ЗАДАНИЕ A:
Повторите дословно строки из записей, начиная со строки, где есть «Click the Market Price value $2.5735», и до самого конца записей, включая обе границы. Картинки в ответ не вставляйте.

ВЫБРАННЫЙ ОТРЫВОК:
※

Мой Карфаген обязан быть разрушен - Валерия Новодворская
Шрифт:
Интервал:
Закладка:
А это 1825 год. Так тем более! Возникает «гениальная» идея: а давайте мы всех их обманем. Давайте сделаем вид, что мы восстали не во имя свободы, а просто хотим обиженному Константину вернуть корону, восстановить справедливость. Вернуть Константину корону, чтобы она Николаю не досталась, потому что Константин – законный монарх. Мы за монархию, но мы за нашу монархию, за перестроечную, за либеральную. И, конечно, нам тогда солдаты поверят и за нами пойдут – за такое святое дело! А мы захватим власть и потом эту монархию тихо упраздним. Главное – это власть захватить, а все остальное приложится.

※

ЗАДАНИЕ B:
Почему, если верить отрывку о восстании 1825 года, восставшие решили сделать вид, что хотят вернуть корону Константину? Уложитесь в одно–три предложения.

ИСХОДНЫЕ ДАННЫЕ:
※

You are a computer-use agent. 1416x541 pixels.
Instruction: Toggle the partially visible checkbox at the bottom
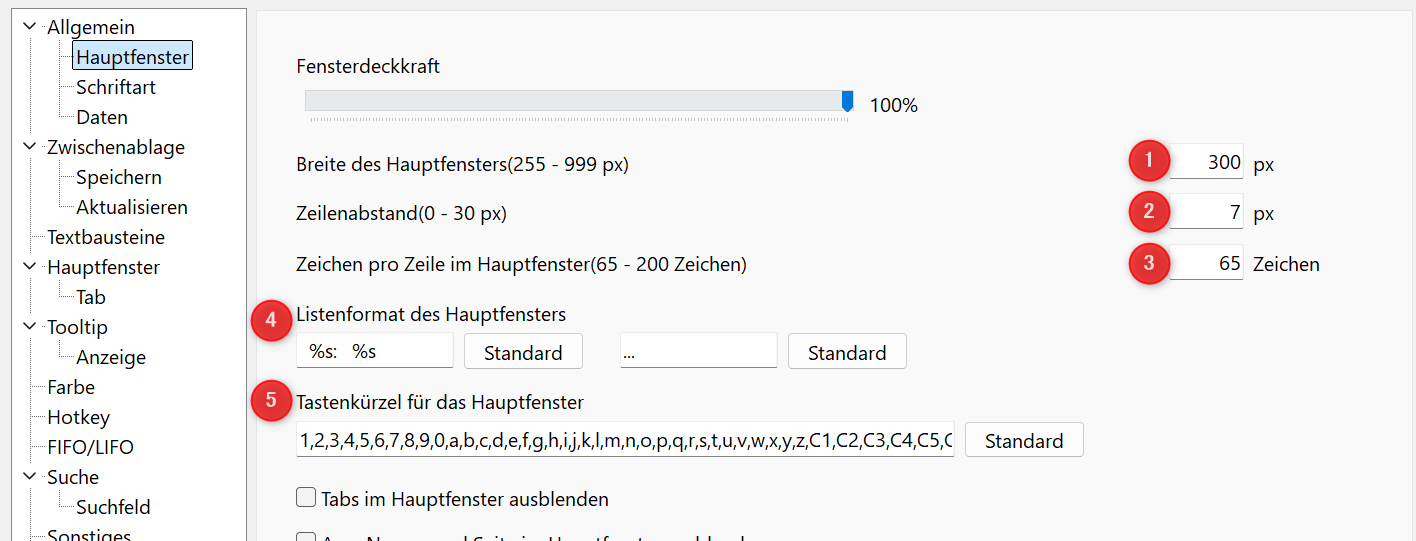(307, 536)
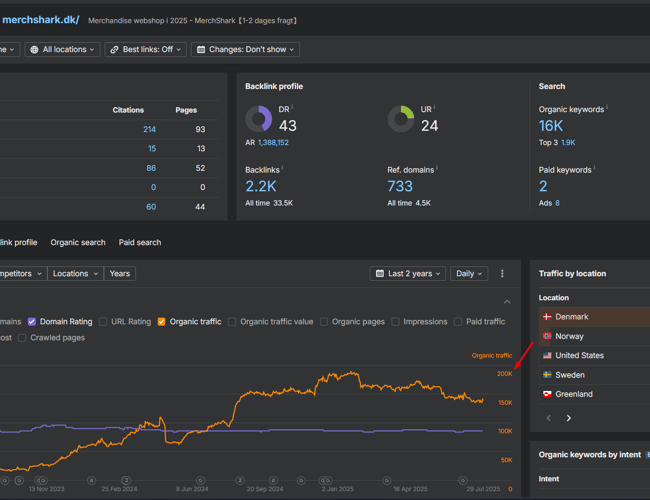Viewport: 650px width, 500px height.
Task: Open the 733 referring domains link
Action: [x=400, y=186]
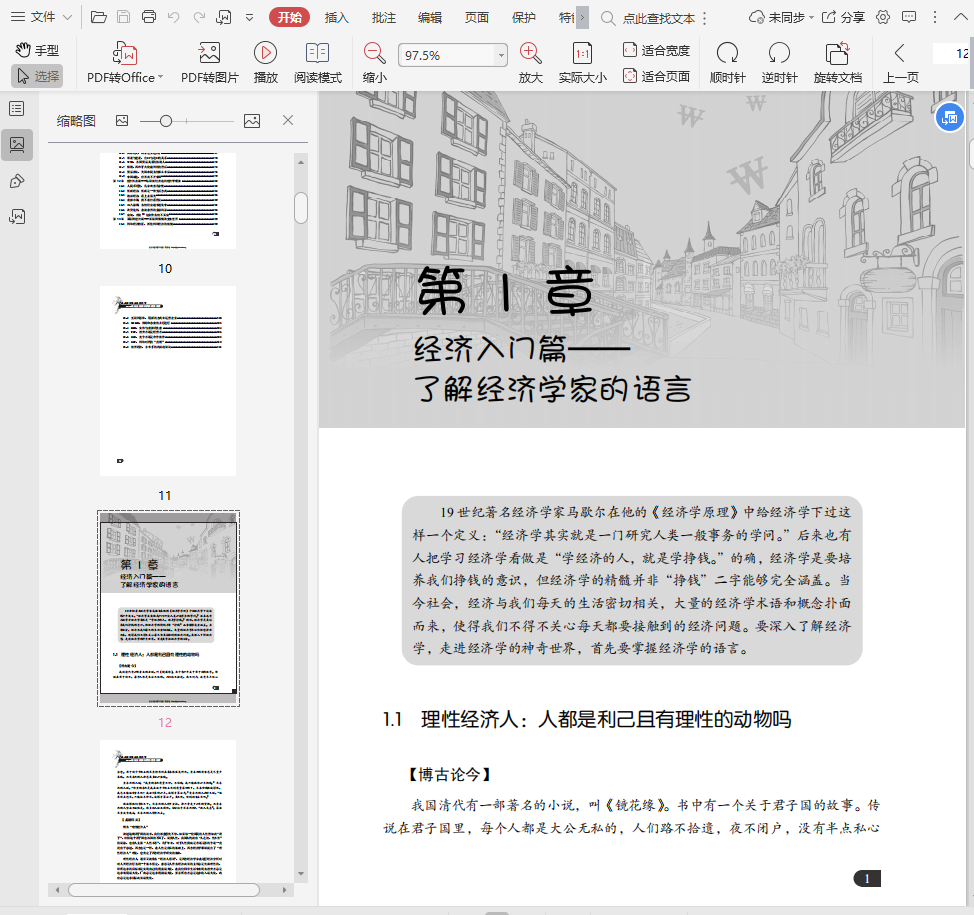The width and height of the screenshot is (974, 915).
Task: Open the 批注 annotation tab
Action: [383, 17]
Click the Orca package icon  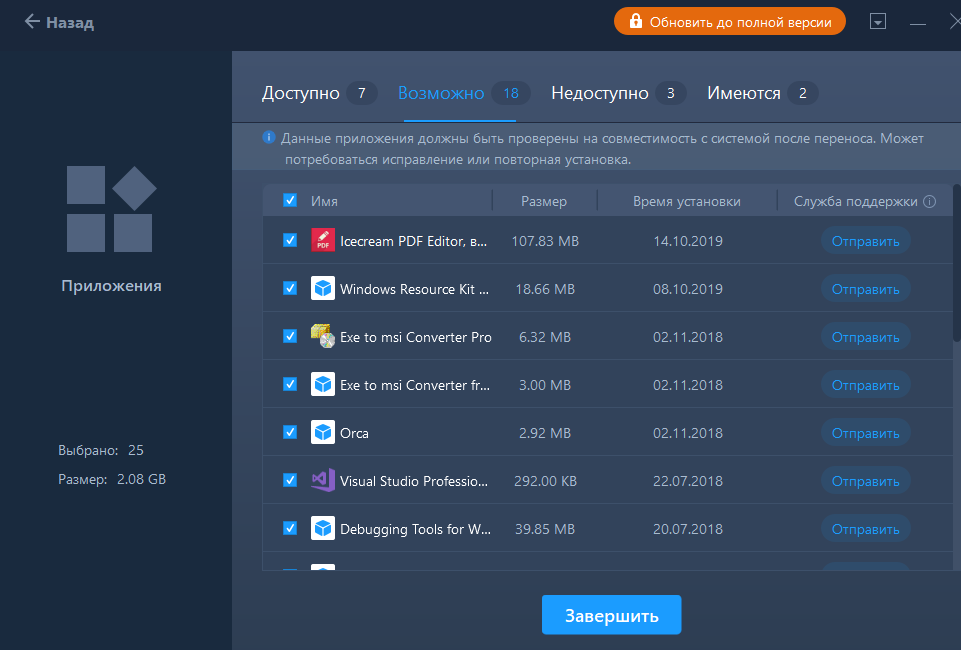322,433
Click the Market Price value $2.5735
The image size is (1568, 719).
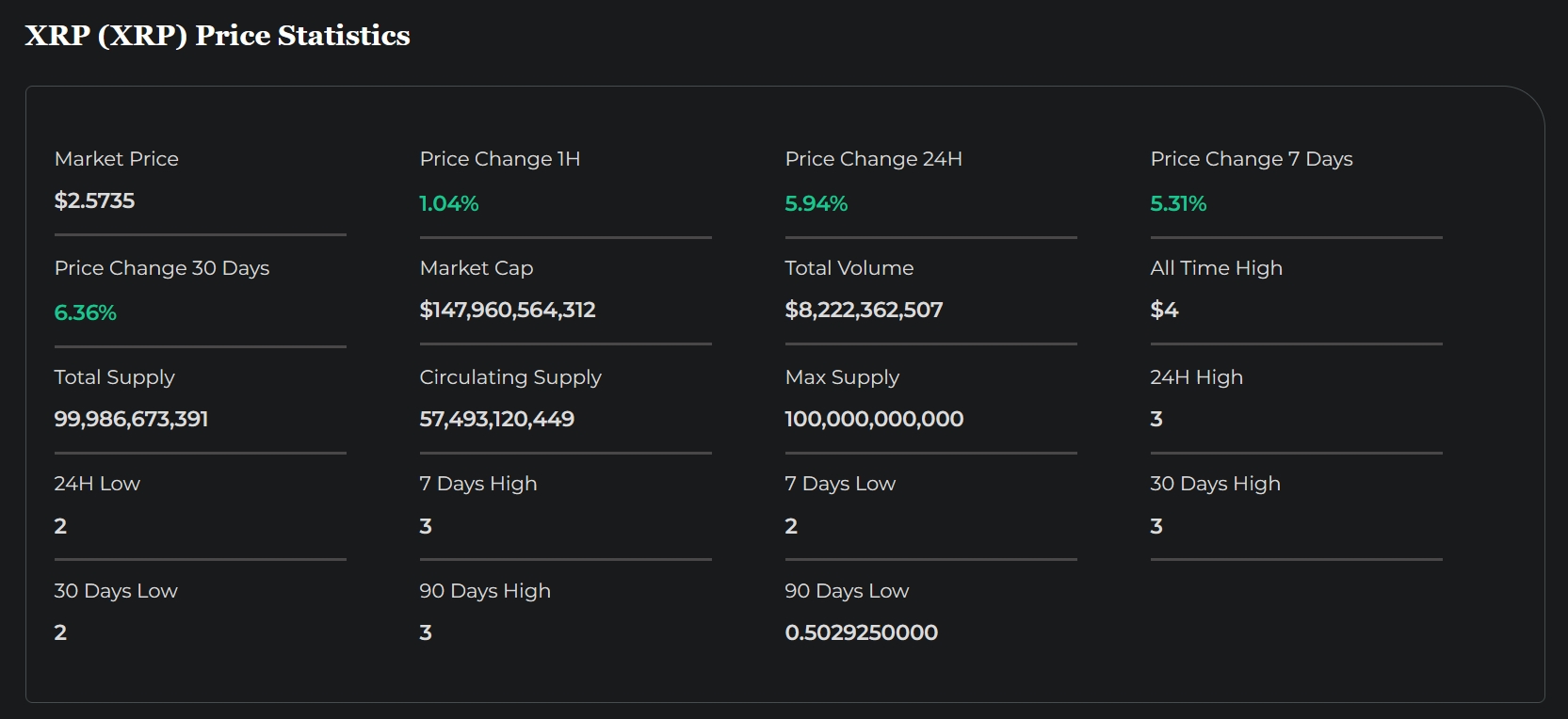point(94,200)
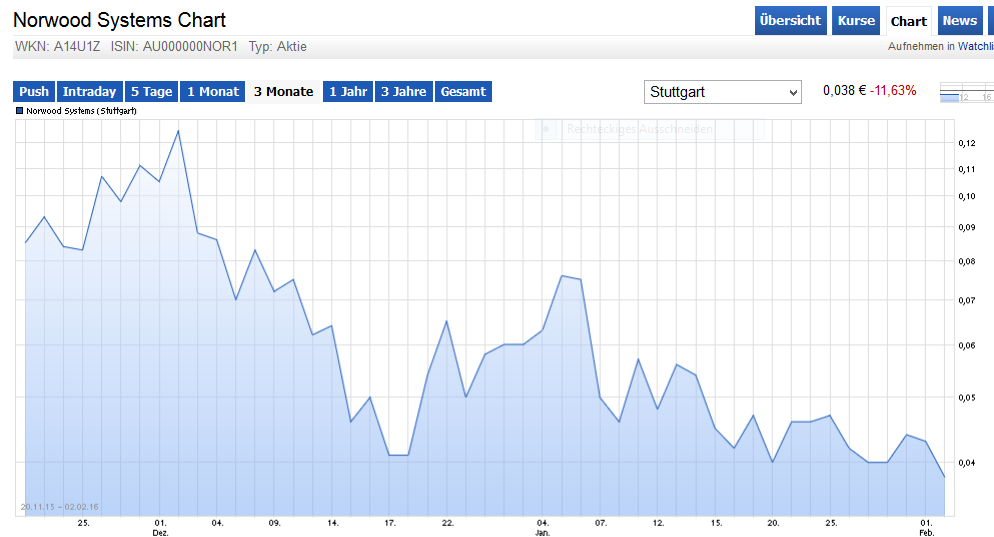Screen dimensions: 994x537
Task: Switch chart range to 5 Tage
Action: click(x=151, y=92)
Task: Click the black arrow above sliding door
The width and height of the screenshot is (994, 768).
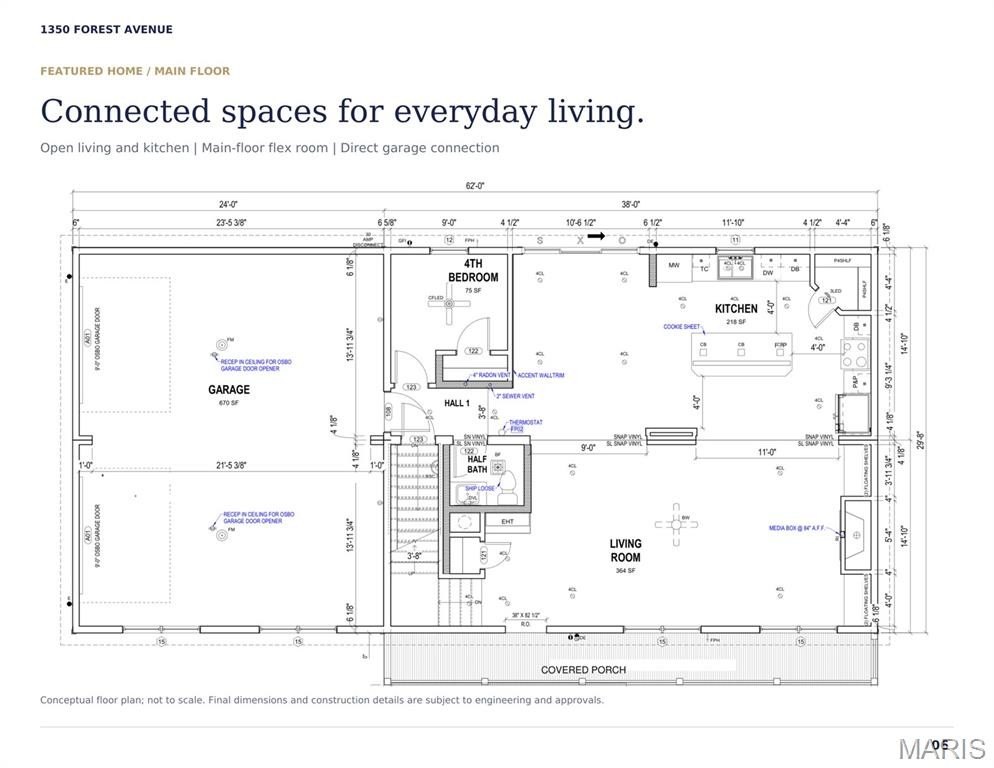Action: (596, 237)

※

ПОЛНЫЙ ОТВЕТ A:
Click the Market Price value $2.5735
The image size is (1568, 719).
point(94,200)
Screen dimensions: 994x537
Task: Switch chart range to 5 Tage
Action: click(x=151, y=92)
Task: Click the black arrow above sliding door
The width and height of the screenshot is (994, 768).
Action: (596, 237)

ПОЛНЫЙ ОТВЕТ B:
Так они хотели всех обмануть: будто восстали не ради свободы, а ради восстановления справедливости, ведь Константин – законный монарх. Тогда солдаты поверили бы им и пошли бы за ними «за такое святое дело», а после захвата власти монархию можно было бы тихо упразднить.